Introduction
The advancements in Natural Language Processing (NLP), especially in text classification, have been groundbreaking. Yet, the implementation of these technologies in data-limited domains like finance remains a challenge. Traditional classifiers demand thousands of labeled examples, making them impractical in such settings. Recent developments in Few-Shot techniques, including contrastive learning, and Large Language Models (LLMs) like GPT-4, which require as few as 1-5 examples per class, offer promising alternatives.
The Few-Shot Approach and LLMs in Finance
In finance, where data is often scarce, Few-Shot methods and LLMs like GPT-3.5, GPT-4, Cohere’s Command-nightly, and Anthropic’s Claude 2 have emerged as practical solutions. Using only 1 to 3 examples per class, these models have shown impressive performance. Particularly, samples curated by human experts significantly outperform randomly selected ones, demonstrating that quality of data in few-shot scenarios is crucial.
Cost Analysis of LLMs
While LLMs offer enhanced performance, they come with substantial operating costs. A detailed cost analysis reveals that using LLMs like GPT-4 can be expensive, especially for small organizations. For instance, a 3-shot experiment with GPT-4 for approximately 3k samples costs about $740. This highlights the need for cost-effective methods in leveraging LLMs without incurring significant expenses.
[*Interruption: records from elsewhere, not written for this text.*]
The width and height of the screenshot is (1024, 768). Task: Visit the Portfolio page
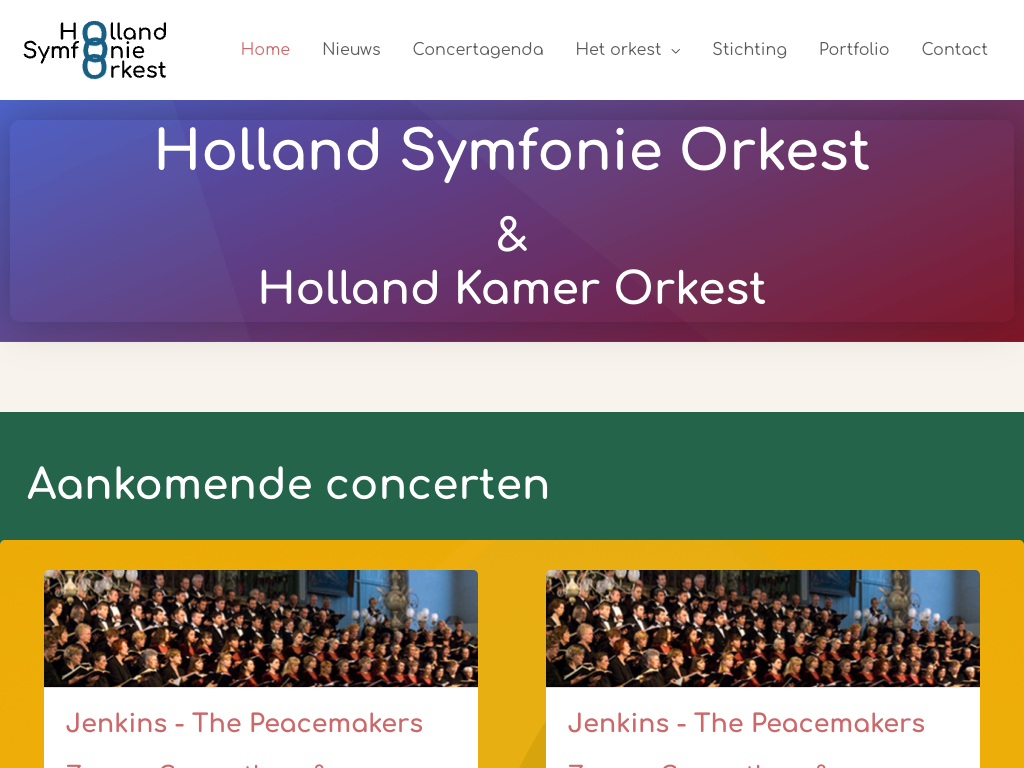point(854,50)
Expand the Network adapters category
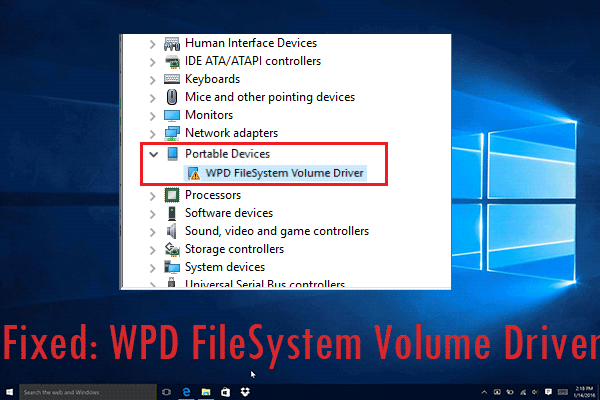This screenshot has height=400, width=600. [152, 133]
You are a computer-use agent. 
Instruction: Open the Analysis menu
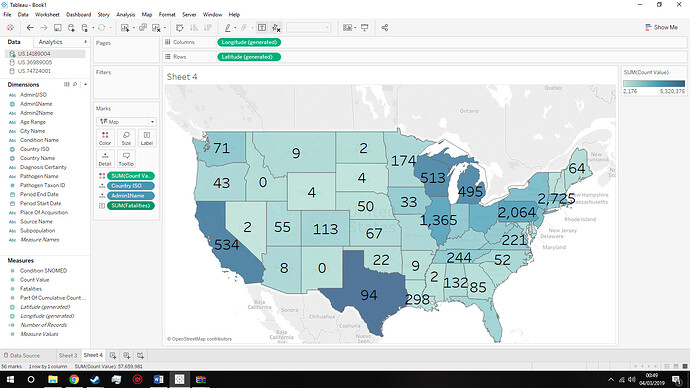(x=125, y=15)
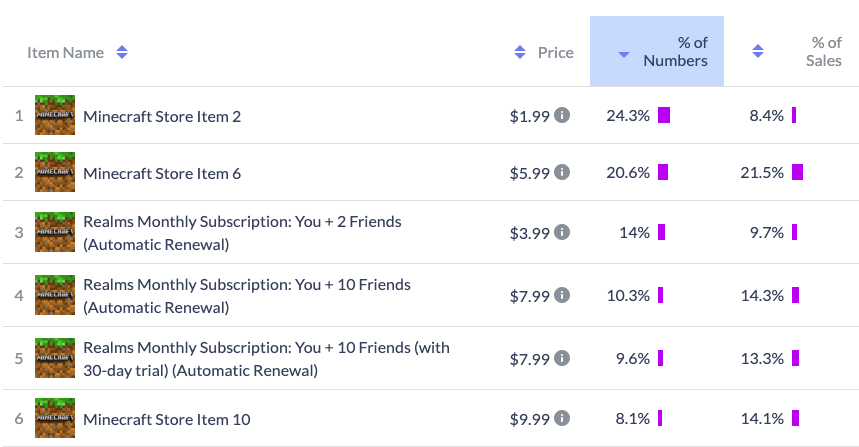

Retrieval-Augmented Generation (RAG) for Cost Reduction
To address the high costs of LLMs, we utilized Retrieval-Augmented Generation (RAG). This approach involves selecting a small fraction of the most relevant examples for each inference call, drastically reducing costs. For example, using RAG, Anthropic Claude 2 achieved a higher µ-F1 score than GPT-4 while costing $700 less. This method showcases the potential of cost-effective LLM inference in financial settings.
Data Generation in Low-Resource Settings
In scenarios where collecting large datasets is unfeasible, such as in finance, generating additional data using GPT-4 has proven effective. By starting with a limited dataset (231 hand-picked examples from a human expert) and using GPT-4 for data augmentation, significant performance improvements were observed. However, there's a threshold beyond which the quality of generated data degrades, underscoring the importance of using real data over artificial data when possible.
Error Analysis in LLMs and MLMs
Error analysis in top-performing models like GPT-3.5, GPT-4, and MPNet-v2 revealed interesting insights. Misclassification issues were observed due to overlapping vocabulary and contextual similarities. For example, GPT-4 frequently misclassified the label "Get Physical Card" as "Change Pin" due to the presence of the word “PIN” in test instances. These findings highlight the challenges in differentiating specific concerns in financial transactions and the importance of clear and distinct labeling.
Conclusion
Our comprehensive study on few-shot text classification using LLMs and MLMs underscores the balance between cost and performance. The use of conversational LLMs presents a practical solution for accurate results in data-limited scenarios like finance. While the cost remains a consideration, especially for smaller organizations, methods like RAG offer a way to leverage the power of LLMs cost-effectively. The development of robust financial AI systems is further supported by providing the financial community with a human expert-curated Banking77 subset.